This post is the fourth and final post in this series. Here we will query the database in a couple of different ways and perform some visualisation of the data.
SQL Queries using MySQL
After creating and loading the data into the database, we can now query it. Queries can be posed by typing the SQL commands directly into the MySQL terminal or
by writing them in a file, which would then be run from the terminal using the
SOURCE command. In the file SQL_Queries_1.sql
we consider many questions and answer them
by querying the IMDb database. This section is an on going piece of work and we
intend to add more queries to the repository in the future.
For each query in the file SQL_Queries_1.sql
we create a view by
CREATE OR REPLACE VIEW Q1(column_1,column_2)
AS
...
;
The result of the query which is stored in the view can be seen by
SELECT * FROM Q1;
To delete the view
DROP VIEW Q1;
The database is quite large, so for illustration purposes we will quite often limit ourselves to the first few entries only.
A few example queries
We will consider a few queries for illustration purposes.
- Query 9: Who are the actors who played James Bond in a movie? How many times did they play the role of James Bond?

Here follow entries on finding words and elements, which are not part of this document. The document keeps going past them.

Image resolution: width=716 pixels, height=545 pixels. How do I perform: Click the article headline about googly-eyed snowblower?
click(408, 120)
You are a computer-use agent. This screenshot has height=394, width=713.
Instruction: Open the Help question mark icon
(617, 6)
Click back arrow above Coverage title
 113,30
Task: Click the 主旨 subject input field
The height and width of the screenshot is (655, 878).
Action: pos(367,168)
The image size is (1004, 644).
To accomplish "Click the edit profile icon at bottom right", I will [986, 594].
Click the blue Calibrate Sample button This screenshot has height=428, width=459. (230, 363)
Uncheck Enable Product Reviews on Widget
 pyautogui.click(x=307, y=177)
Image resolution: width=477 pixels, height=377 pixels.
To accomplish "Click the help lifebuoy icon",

CREATE OR REPLACE VIEW Q9(name_id,name_,number_of_films)
AS SELECT N.name_id, N.name_, COUNT(*) AS number_of_films
FROM Names_ AS N, Had_role AS H, Titles AS T
WHERE H.role_ LIKE 'James Bond'
AND T.title_type LIKE 'movie'
AND T.title_id = H.title_id
AND N.name_id = H.name_id
GROUP BY N.name_id;
To see the results of this query:
SELECT * FROM Q9;
- Query 10: How many actors played James Bond?
CREATE OR REPLACE VIEW Q10(number_of_JB_actors)
AS SELECT COUNT(DISTINCT name_id) AS number_of_JB_actors
FROM Q9;
To see the results of this query:
SELECT * FROM Q10;
- Query 11: I don’t recognise some of the names shown above, so lets look at them more closely!
CREATE OR REPLACE VIEW Q11(name_,title_id,primary_title,start_year)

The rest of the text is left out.